• Instructions for the task:
Give the listing again word for word, excluding the pictures it contains.

• Exercise material:

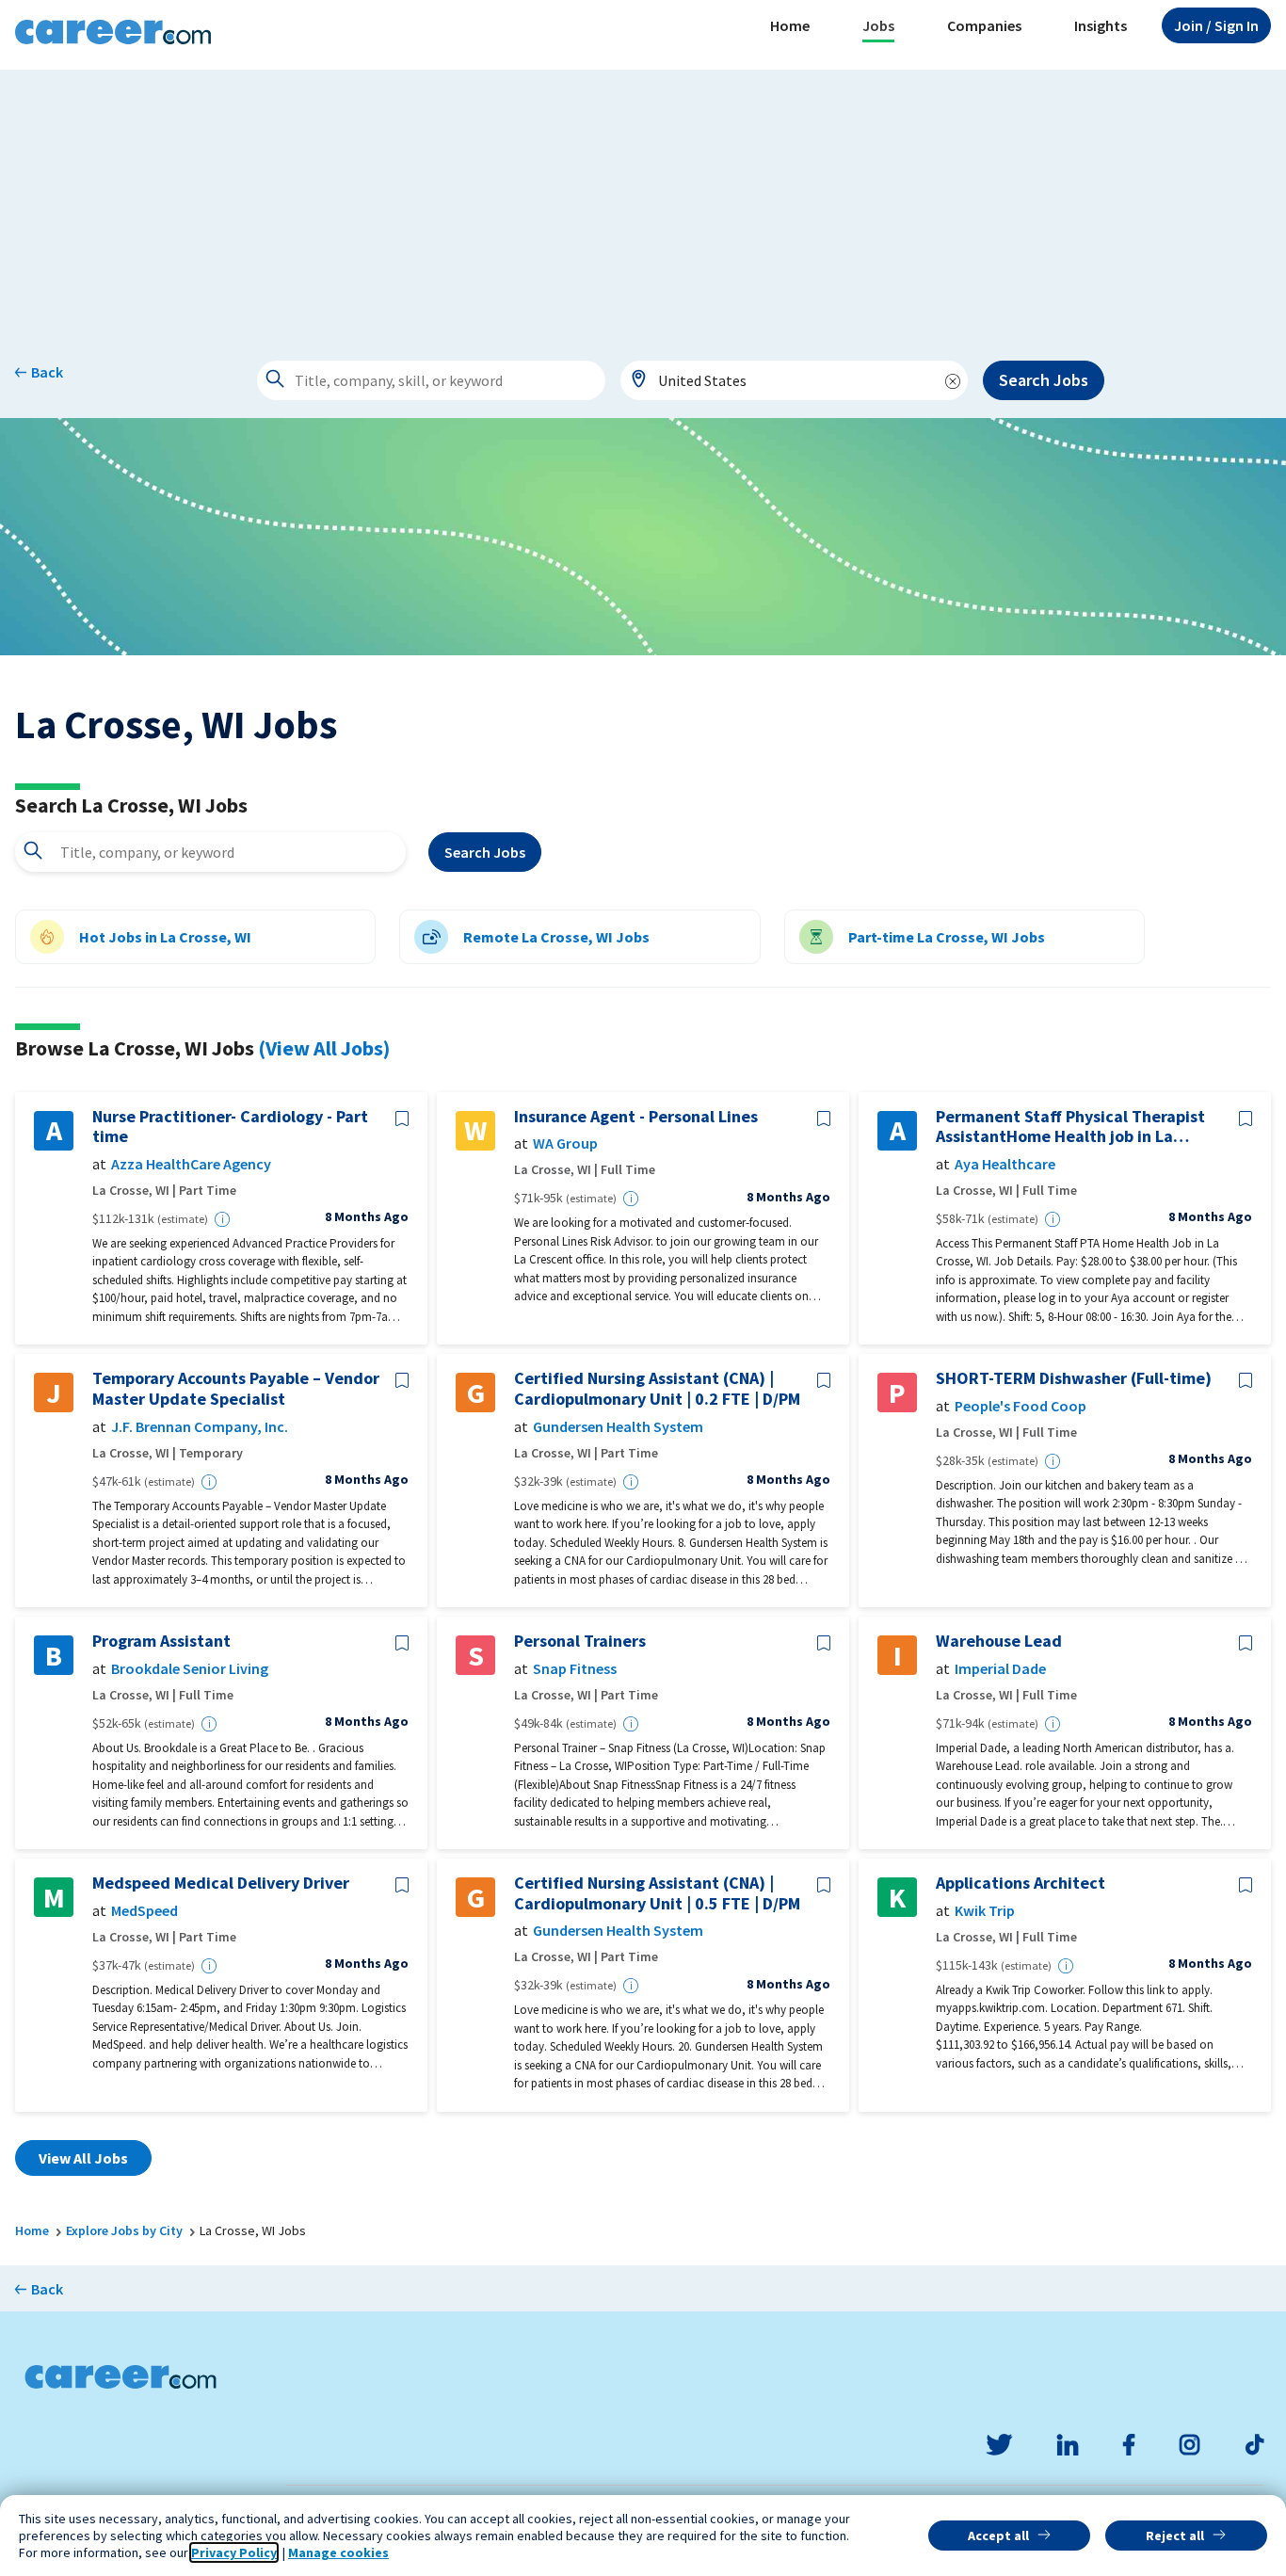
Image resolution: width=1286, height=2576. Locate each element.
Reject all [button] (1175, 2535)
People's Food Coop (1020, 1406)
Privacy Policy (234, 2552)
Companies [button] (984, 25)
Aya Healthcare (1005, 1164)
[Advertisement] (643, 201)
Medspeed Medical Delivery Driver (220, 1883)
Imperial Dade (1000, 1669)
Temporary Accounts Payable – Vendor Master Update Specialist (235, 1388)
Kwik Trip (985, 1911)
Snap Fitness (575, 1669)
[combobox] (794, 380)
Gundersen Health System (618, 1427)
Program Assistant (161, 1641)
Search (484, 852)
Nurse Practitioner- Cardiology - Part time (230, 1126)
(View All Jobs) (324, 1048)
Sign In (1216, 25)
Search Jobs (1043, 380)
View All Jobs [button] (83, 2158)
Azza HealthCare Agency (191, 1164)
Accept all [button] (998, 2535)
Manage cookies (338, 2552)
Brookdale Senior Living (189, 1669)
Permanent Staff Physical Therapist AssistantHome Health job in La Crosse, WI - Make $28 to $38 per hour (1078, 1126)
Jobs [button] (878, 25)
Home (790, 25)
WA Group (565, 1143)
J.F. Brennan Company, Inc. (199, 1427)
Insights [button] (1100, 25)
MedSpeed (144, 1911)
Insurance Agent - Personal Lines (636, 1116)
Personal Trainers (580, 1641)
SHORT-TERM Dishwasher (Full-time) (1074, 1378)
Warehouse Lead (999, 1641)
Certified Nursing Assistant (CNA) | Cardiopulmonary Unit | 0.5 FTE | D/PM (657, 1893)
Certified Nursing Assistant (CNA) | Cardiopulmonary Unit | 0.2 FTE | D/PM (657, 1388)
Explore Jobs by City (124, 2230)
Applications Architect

• Answer space:
Image resolution: width=1286, height=2576. Locate each element.
Reject all [button] (1175, 2535)
People's Food Coop (1020, 1406)
Privacy Policy (234, 2552)
Companies [button] (984, 25)
Aya Healthcare (1005, 1164)
[Advertisement] (643, 201)
Medspeed Medical Delivery Driver (220, 1883)
Imperial Dade (1000, 1669)
Temporary Accounts Payable – Vendor Master Update Specialist (235, 1388)
Kwik Trip (985, 1911)
Snap Fitness (575, 1669)
[combobox] (794, 380)
Gundersen Health System (618, 1427)
Program Assistant (161, 1641)
Search (484, 852)
Nurse Practitioner- Cardiology - Part time (230, 1126)
(View All Jobs) (324, 1048)
Sign In (1216, 25)
Search Jobs (1043, 380)
View All Jobs [button] (83, 2158)
Azza HealthCare Agency (191, 1164)
Accept all [button] (998, 2535)
Manage cookies (338, 2552)
Brookdale Senior Living (189, 1669)
Permanent Staff Physical Therapist AssistantHome Health job in La Crosse, WI - Make $28 to $38 per hour (1078, 1126)
Jobs [button] (878, 25)
Home (790, 25)
WA Group (565, 1143)
J.F. Brennan Company, Inc. (199, 1427)
Insights [button] (1100, 25)
MedSpeed (144, 1911)
Insurance Agent - Personal Lines (636, 1116)
Personal Trainers (580, 1641)
SHORT-TERM Dishwasher (Full-time) (1074, 1378)
Warehouse Lead (999, 1641)
Certified Nursing Assistant (CNA) | Cardiopulmonary Unit | 0.5 FTE | D/PM (657, 1893)
Certified Nursing Assistant (CNA) | Cardiopulmonary Unit | 0.2 FTE | D/PM (657, 1388)
Explore Jobs by City (124, 2230)
Applications Architect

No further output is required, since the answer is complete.